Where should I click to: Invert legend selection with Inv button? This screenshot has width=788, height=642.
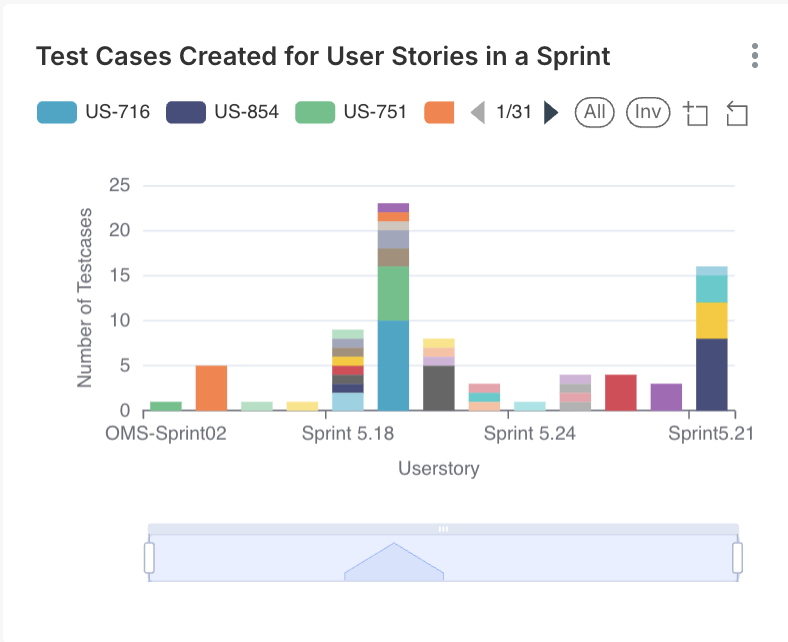pyautogui.click(x=648, y=112)
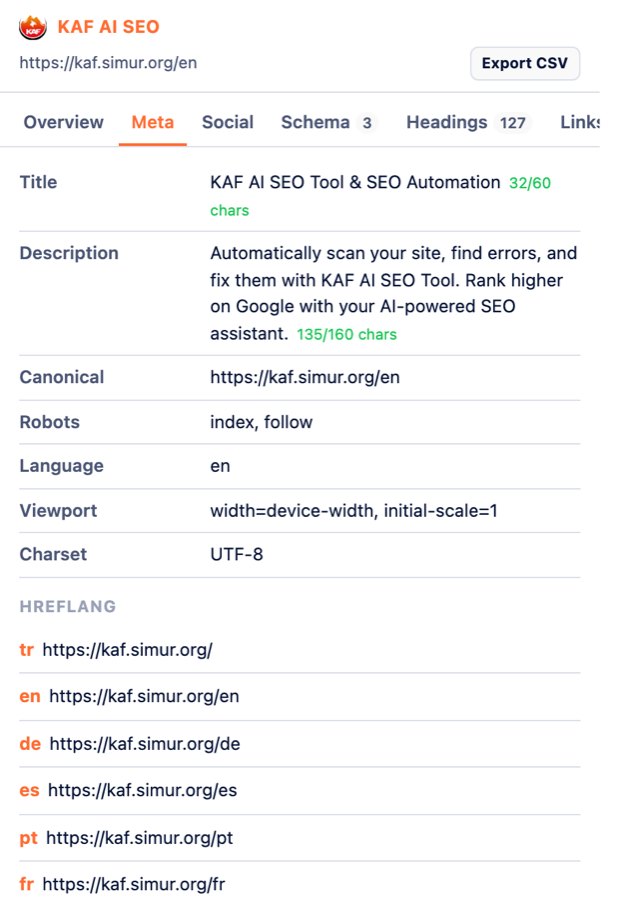This screenshot has height=900, width=627.
Task: Click the Title row's 32/60 character count
Action: click(x=529, y=183)
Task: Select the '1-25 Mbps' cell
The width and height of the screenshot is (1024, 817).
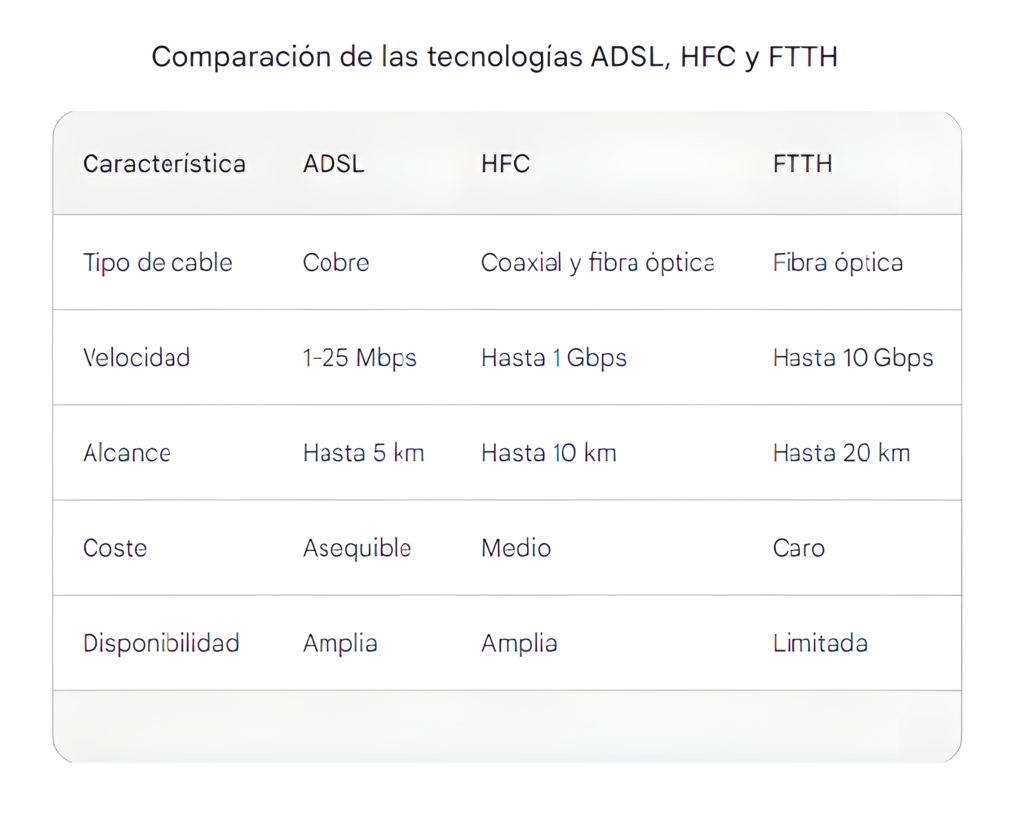Action: pyautogui.click(x=360, y=358)
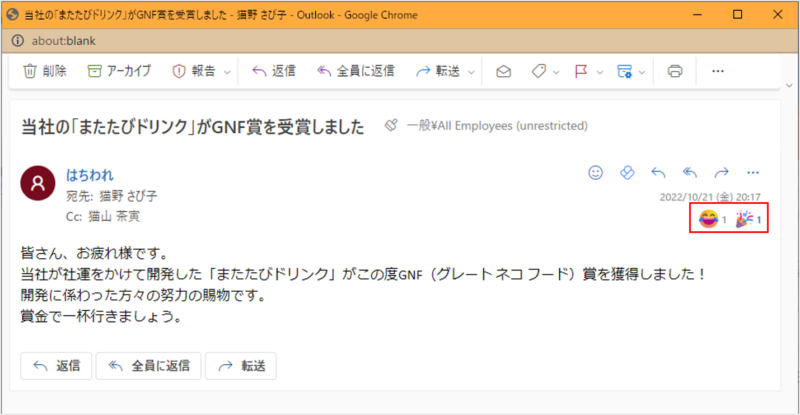Viewport: 800px width, 415px height.
Task: Expand the 転送 dropdown arrow in toolbar
Action: click(x=470, y=72)

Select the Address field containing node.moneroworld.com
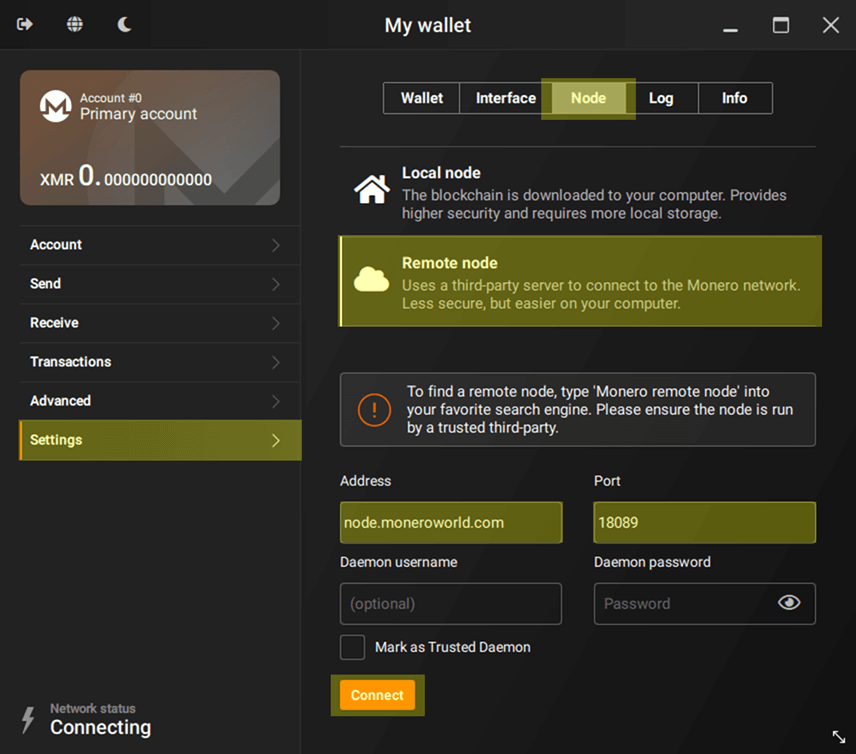pyautogui.click(x=450, y=522)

· · · · · · ·

The lines to be quoted run from the line containing "Select the Address" through the end of the entries above, both included; quote them exactly and leave out any pictures.

Select the Address field containing node.moneroworld.com
pyautogui.click(x=450, y=522)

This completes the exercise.